WHAT THE TASK ASKS: Only lines that contain the string "agent" should be returned from the material below.

DATA PROVIDED:

[Start of section]

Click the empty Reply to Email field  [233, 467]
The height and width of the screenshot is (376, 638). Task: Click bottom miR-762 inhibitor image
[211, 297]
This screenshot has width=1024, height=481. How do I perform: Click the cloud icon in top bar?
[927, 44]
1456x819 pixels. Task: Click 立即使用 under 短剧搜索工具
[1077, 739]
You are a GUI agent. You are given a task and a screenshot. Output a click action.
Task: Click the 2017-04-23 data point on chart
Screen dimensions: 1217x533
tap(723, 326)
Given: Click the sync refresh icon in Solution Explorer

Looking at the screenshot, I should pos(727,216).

[End of section]
[Start of section]

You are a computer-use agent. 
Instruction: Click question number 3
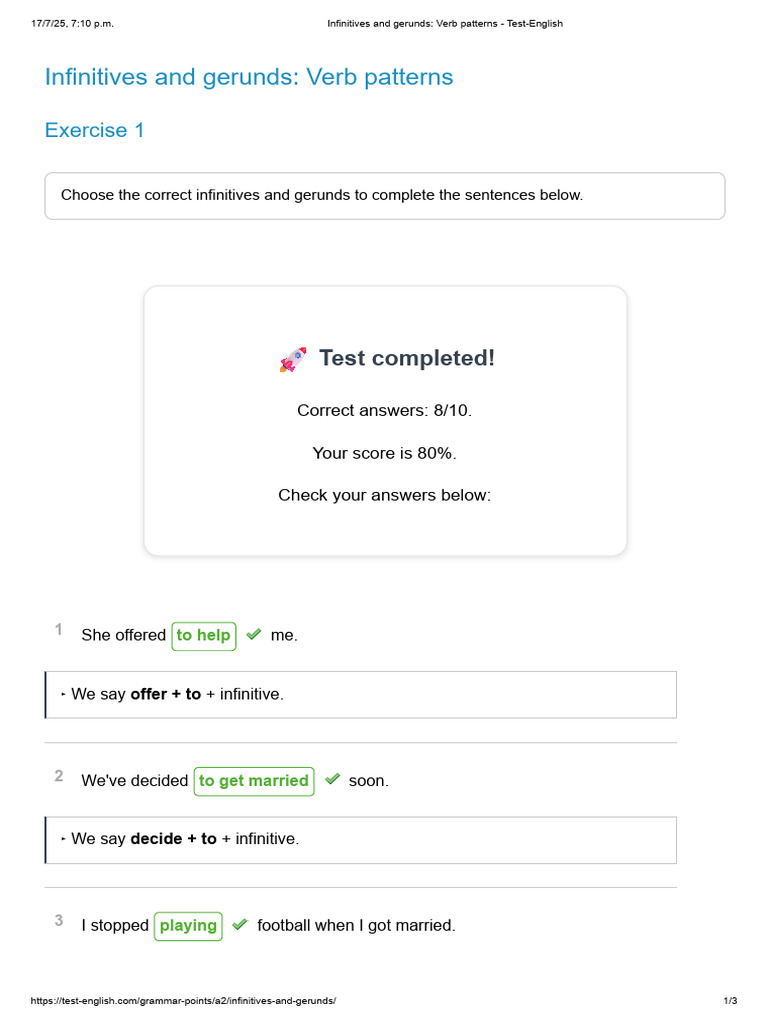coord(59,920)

[End of section]
[Start of section]

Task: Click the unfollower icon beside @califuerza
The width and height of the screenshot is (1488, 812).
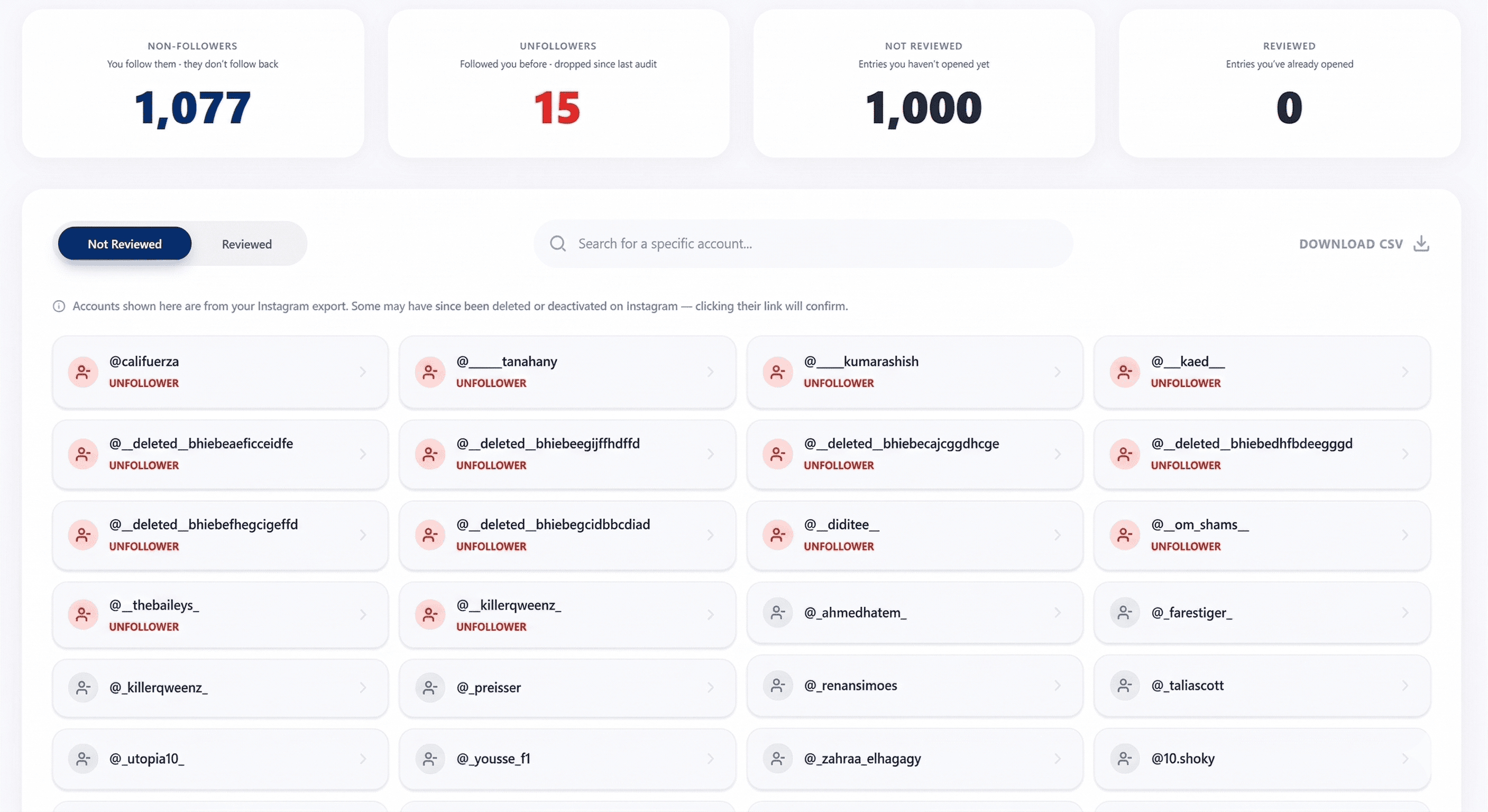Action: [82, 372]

[End of section]

RESPONSE FOR THIS EXERCISE:
You are a GUI agent. You are given a task and a screenshot. Output a click action.
You are a computer-use agent. 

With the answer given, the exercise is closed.